- _How to complete this task_
Work out how many lines of the listing below hold the word "status", and give that number only.
_____
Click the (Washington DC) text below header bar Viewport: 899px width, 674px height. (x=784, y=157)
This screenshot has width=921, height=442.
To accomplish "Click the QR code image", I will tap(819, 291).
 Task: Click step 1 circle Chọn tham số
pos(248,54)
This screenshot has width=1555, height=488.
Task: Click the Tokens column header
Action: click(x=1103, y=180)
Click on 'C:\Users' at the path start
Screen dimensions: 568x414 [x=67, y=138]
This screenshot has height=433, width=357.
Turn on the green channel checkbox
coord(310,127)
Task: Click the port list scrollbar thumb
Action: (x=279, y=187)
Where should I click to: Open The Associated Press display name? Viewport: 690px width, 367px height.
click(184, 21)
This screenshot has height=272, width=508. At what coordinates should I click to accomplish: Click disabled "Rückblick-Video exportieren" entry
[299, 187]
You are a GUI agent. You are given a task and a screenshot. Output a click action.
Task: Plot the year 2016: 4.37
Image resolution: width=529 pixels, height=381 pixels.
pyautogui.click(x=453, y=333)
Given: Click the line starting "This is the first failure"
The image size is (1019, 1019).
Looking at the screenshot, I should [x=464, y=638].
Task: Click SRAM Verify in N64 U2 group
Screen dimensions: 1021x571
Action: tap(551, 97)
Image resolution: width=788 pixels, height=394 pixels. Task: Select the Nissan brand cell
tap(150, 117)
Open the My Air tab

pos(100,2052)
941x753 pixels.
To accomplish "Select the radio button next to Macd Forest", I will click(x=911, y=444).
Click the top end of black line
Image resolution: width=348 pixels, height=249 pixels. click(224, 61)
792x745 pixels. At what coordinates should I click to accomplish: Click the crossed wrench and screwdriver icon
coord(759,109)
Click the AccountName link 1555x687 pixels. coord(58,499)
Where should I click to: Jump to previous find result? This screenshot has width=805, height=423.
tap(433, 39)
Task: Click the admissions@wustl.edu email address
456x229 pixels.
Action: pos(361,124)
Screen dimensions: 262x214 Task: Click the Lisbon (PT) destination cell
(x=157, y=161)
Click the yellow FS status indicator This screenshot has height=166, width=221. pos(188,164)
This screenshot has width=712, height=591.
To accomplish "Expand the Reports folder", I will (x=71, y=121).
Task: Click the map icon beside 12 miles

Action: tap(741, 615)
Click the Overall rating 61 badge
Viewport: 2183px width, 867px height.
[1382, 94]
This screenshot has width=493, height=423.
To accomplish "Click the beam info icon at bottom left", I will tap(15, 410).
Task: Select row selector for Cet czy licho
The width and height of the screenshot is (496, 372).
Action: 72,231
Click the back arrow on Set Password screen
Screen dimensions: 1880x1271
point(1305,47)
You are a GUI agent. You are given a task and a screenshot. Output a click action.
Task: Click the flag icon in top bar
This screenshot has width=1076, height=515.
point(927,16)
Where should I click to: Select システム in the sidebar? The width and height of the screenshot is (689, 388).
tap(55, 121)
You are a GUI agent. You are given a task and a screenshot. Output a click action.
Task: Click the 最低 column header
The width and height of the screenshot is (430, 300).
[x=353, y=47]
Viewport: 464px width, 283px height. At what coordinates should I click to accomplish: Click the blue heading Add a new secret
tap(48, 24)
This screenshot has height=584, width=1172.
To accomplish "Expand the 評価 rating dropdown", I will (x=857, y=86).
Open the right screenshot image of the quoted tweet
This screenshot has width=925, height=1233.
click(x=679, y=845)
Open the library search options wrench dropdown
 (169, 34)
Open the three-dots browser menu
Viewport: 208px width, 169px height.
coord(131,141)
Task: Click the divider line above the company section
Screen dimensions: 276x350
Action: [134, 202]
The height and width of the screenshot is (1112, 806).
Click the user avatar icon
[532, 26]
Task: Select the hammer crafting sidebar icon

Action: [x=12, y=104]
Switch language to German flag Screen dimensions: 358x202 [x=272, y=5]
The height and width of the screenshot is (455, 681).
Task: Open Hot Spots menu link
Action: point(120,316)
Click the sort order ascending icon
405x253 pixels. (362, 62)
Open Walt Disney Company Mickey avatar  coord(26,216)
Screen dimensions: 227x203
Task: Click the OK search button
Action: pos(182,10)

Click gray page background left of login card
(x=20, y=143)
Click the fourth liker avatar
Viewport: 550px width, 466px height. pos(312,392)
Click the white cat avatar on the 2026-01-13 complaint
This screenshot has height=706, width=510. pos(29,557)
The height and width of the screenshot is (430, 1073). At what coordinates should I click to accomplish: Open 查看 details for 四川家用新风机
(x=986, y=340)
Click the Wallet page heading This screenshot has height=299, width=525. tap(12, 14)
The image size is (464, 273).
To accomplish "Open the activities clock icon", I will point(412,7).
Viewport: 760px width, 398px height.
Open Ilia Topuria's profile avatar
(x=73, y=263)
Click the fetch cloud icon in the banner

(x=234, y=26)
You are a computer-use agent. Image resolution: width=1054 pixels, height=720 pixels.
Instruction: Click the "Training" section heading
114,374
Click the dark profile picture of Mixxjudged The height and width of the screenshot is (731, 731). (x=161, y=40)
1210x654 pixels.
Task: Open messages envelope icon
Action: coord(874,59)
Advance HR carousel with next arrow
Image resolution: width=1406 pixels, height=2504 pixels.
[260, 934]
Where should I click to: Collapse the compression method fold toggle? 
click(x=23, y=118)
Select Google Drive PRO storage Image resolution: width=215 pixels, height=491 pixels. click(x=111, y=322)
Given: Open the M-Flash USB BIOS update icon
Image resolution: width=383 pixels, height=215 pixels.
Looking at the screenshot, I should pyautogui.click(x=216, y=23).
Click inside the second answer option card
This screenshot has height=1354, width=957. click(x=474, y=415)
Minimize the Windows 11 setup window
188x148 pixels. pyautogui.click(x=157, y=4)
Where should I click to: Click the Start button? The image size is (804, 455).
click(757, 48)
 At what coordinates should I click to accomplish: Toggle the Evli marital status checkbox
_____
- _Result for this task_
2